__Data excerpts__

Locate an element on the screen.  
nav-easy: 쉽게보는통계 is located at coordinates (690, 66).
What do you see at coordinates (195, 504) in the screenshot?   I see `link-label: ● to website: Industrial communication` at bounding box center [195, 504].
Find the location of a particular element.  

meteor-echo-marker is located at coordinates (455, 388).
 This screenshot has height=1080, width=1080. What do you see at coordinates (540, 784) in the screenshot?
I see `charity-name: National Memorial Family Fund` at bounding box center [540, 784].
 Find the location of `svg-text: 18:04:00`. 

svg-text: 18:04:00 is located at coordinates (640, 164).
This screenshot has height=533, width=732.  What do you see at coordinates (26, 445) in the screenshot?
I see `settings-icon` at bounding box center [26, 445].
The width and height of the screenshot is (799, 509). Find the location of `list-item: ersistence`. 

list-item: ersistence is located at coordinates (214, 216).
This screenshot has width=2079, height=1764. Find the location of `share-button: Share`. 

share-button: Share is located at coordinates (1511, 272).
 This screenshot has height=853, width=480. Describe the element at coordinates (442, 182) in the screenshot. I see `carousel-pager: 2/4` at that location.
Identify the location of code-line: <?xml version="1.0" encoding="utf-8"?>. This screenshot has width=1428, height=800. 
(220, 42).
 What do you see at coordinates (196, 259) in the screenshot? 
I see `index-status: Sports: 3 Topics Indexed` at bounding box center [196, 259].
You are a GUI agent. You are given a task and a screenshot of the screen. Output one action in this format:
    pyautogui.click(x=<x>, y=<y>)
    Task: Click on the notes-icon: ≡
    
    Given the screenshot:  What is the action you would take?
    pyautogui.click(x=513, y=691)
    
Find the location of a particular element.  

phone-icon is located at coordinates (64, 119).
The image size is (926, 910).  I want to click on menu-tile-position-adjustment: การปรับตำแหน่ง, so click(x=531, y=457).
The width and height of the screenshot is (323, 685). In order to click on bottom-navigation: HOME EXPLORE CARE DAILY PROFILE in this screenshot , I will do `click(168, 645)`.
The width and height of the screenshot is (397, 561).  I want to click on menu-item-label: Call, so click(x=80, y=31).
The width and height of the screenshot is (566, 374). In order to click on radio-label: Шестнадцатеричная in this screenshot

__Task details__
Turn all of the records above into a numbered list with one line per item, leaving out the blank lines.

__Answer__
1. Locate an element on the screen.  
2. nav-easy: 쉽게보는통계 is located at coordinates (690, 66).
3. What do you see at coordinates (195, 504) in the screenshot?   I see `link-label: ● to website: Industrial communication` at bounding box center [195, 504].
4. Find the location of a particular element.  
5. meteor-echo-marker is located at coordinates (455, 388).
6.  This screenshot has height=1080, width=1080. What do you see at coordinates (540, 784) in the screenshot?
7. I see `charity-name: National Memorial Family Fund` at bounding box center [540, 784].
8.  Find the location of `svg-text: 18:04:00`. 
9. svg-text: 18:04:00 is located at coordinates (640, 164).
10. This screenshot has height=533, width=732.  What do you see at coordinates (26, 445) in the screenshot?
11. I see `settings-icon` at bounding box center [26, 445].
12. The width and height of the screenshot is (799, 509). Find the location of `list-item: ersistence`. 
13. list-item: ersistence is located at coordinates (214, 216).
14. This screenshot has width=2079, height=1764. Find the location of `share-button: Share`. 
15. share-button: Share is located at coordinates (1511, 272).
16.  This screenshot has height=853, width=480. Describe the element at coordinates (442, 182) in the screenshot. I see `carousel-pager: 2/4` at that location.
17. Identify the location of code-line: <?xml version="1.0" encoding="utf-8"?>. This screenshot has width=1428, height=800. 
18. (220, 42).
19.  What do you see at coordinates (196, 259) in the screenshot? 
20. I see `index-status: Sports: 3 Topics Indexed` at bounding box center [196, 259].
21. You are a GUI agent. You are given a task and a screenshot of the screen. Output one action in this format:
22.     pyautogui.click(x=<x>, y=<y>)
23.     Task: Click on the notes-icon: ≡
24.     Given the screenshot:  What is the action you would take?
25.     pyautogui.click(x=513, y=691)
26. Find the location of a particular element.  
27. phone-icon is located at coordinates (64, 119).
28. The image size is (926, 910).  I want to click on menu-tile-position-adjustment: การปรับตำแหน่ง, so click(x=531, y=457).
29. The width and height of the screenshot is (323, 685). In order to click on bottom-navigation: HOME EXPLORE CARE DAILY PROFILE in this screenshot , I will do `click(168, 645)`.
30. The width and height of the screenshot is (397, 561).  I want to click on menu-item-label: Call, so click(x=80, y=31).
31. The width and height of the screenshot is (566, 374). In order to click on radio-label: Шестнадцатеричная in this screenshot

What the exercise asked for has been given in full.